RESISTENSI antimikroba (AMR) kini jadi ancaman kesehatan yang lebih menakutkan daripada harga cabai naik menjelang Lebaran. Bedanya, kalau cabai bikin kantong kita pedih, AMR bisa bikin nyawa melayang. Menurut Wakil Menteri Kesehatan Prof. Dante Saksono Harbuwono, sebanyak 1,27 juta orang di dunia meninggal akibat AMR pada 2019, dan di Indonesia ada sekitar 36.500 kematian yang bisa dicegah andai saja bakteri nggak kebal obat. Ini bukan cerita fiksi, bro, ini realita yang sunyi tapi mengerikan.
Bayangin, obat yang harusnya jadi pahlawan, malah berubah jadi tameng bolong, seperti pepatah lama, “gajah mati meninggalkan gading, manusia mati meninggalkan utang,” nah di era AMR ini manusia bisa mati meninggalkan resep antibiotik yang salah kaprah.
Di warung sebelah rumah, ada yang jual mie instan, pulsa, sampai… antibiotik eceran, bayangkan, antibiotik udah kayak permen kopiko bisa dibeli tanpa resep, tanpa tanya dokter. Masyarakat kita masih suka mikir, “Ah, batuk pilek dikit, kasih antibiotik biar manjur.” Padahal, flu itu disebabkan virus, bukan bakteri. Jadi minum antibiotik buat flu sama aja kayak nyiram bensin ke kompor mati nggak ada efeknya, kecuali bikin masalah baru.
Prof. Dante dalam rilis resmi dilaman kemkes.go.id, juga bilang, masalah antibiotik ini komitmen besar pemerintah. Tapi jujur saja, kalau masyarakat masih hobi minum obat sembarangan, ya sama aja kayak nyapu rumah tapi pintu belakangnya dibiarkan terbuka, kotor lagi, kotor lagi.
Resistensi antimikroba bukan cuma urusan kesehatan, tapi juga dompet dunia, data menunjukkan kerugian ekonomi global akibat AMR bisa tembus 3,4 triliun dolar pada 2030. Itu angka setara dengan gabungan utang beberapa negara berkembang. Kalau dibilang pepatah, “karena nila setitik rusak susu sebelanga,” nah karena bakteri bandel, ekonomi dunia bisa ambruk.
Bayangkan kalau operasi kecil saja jadi berisiko mati gara-gara infeksi nggak bisa diobati, siapa yang mau investasi di negara yang warganya gampang tumbang gara-gara luka sayat pisau dapur?

*****

§ Butir tugas: Lanjutkan teks tentang resistensi antimikroba (AMR) di atas, dimulai setelah kalimat terakhir yang ditampilkan. Baris-baris data di bawah ini merupakan materi tersendiri yang terpisah dari teks tentang resistensi antimikroba.

[Data terkumpul]
*****

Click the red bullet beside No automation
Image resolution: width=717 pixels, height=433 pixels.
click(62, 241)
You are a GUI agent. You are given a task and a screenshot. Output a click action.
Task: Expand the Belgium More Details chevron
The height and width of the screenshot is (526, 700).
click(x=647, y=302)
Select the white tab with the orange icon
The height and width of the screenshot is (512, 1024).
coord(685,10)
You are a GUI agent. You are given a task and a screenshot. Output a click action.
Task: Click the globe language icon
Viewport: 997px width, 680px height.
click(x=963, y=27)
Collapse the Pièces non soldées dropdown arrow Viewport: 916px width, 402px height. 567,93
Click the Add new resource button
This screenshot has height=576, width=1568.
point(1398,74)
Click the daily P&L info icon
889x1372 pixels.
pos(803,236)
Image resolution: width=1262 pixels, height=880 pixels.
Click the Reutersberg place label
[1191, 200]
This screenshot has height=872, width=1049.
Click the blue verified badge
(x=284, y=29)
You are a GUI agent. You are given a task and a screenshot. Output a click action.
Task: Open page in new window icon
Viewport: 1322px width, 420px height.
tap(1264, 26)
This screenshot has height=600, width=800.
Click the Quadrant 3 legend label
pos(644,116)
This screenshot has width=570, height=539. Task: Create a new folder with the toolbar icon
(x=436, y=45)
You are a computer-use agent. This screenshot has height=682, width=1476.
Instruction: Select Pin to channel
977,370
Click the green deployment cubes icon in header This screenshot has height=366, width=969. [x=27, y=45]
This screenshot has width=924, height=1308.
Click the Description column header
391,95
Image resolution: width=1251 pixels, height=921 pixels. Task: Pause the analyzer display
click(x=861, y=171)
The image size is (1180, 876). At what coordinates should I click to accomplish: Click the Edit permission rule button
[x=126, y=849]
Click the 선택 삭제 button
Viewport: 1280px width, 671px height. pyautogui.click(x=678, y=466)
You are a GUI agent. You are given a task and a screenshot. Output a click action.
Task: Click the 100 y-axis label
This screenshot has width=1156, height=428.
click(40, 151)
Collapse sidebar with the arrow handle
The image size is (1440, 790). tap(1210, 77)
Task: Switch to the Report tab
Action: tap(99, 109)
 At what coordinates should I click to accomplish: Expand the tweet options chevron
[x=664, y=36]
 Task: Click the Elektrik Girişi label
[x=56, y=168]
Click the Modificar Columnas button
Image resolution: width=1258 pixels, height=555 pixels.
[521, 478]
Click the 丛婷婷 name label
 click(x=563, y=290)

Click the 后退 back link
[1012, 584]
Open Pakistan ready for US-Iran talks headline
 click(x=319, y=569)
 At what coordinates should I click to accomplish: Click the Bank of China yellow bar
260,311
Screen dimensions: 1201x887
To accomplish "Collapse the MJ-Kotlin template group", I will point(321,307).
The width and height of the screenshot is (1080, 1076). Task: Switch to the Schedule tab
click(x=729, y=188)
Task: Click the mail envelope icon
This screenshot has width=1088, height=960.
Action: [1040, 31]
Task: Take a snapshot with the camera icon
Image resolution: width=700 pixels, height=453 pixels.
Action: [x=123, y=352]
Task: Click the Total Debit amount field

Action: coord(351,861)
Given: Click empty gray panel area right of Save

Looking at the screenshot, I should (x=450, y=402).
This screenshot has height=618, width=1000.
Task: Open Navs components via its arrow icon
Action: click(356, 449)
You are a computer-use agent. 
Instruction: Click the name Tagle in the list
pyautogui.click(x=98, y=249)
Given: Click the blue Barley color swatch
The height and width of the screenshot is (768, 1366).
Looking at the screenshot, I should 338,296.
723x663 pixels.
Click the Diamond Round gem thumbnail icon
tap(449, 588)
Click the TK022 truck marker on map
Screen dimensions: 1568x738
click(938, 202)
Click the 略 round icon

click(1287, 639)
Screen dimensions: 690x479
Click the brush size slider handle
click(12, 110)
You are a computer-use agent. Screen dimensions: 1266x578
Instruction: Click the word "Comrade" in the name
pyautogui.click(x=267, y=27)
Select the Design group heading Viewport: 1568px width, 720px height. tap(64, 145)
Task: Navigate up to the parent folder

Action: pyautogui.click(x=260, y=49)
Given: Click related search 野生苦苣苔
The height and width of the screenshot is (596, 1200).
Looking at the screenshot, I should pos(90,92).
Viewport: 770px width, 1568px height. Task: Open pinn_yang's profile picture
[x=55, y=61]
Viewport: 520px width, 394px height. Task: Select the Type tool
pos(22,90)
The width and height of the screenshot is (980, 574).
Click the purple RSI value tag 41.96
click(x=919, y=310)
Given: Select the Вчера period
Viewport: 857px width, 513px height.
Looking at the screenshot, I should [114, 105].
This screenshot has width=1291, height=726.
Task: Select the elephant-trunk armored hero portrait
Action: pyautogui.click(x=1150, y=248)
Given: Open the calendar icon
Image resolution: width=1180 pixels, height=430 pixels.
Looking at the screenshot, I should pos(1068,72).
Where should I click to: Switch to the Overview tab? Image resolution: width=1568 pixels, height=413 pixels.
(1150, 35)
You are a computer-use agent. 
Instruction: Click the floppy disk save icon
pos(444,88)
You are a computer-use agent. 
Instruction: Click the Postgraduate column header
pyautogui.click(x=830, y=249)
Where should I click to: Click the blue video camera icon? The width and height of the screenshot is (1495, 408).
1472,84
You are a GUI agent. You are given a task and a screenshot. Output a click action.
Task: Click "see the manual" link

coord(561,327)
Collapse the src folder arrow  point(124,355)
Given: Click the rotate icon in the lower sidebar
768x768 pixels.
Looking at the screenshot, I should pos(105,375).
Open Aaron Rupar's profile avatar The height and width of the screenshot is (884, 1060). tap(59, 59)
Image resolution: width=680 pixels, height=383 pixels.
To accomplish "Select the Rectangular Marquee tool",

*****

§ Jawaban:
Di Konferensi Internasional AMR di Jakarta, Indonesia menegaskan diri sebagai pemimpin kawasan ASEAN dalam melawan resistensi antimikroba. Direktur ReAct Asia Pacific, Dr. S.S. Lal, bilang Indonesia sudah jadi role model. Tapi, ia juga menyindir masih ada dokter yang meresepkan antibiotik salah.
Ini kayak jadi kapten tim bola yang jago bikin strategi, tapi pemain belakangnya masih sibuk main HP di lapangan. Gimana mau menang kalau taktik bagus tapi eksekusi belepotan?
Coba bayangkan lagi, kalau generasi cucu kita hidup di dunia tanpa antibiotik ampuh. Operasi usus buntu bisa jadi tiket pulang ke alam baka, persalinan normal bisa jadi momen tragis. “Sedia payung sebelum hujan,” kata pepatah. Nah, sekarang waktunya kita sedia kesadaran sebelum obat kita kehilangan daya.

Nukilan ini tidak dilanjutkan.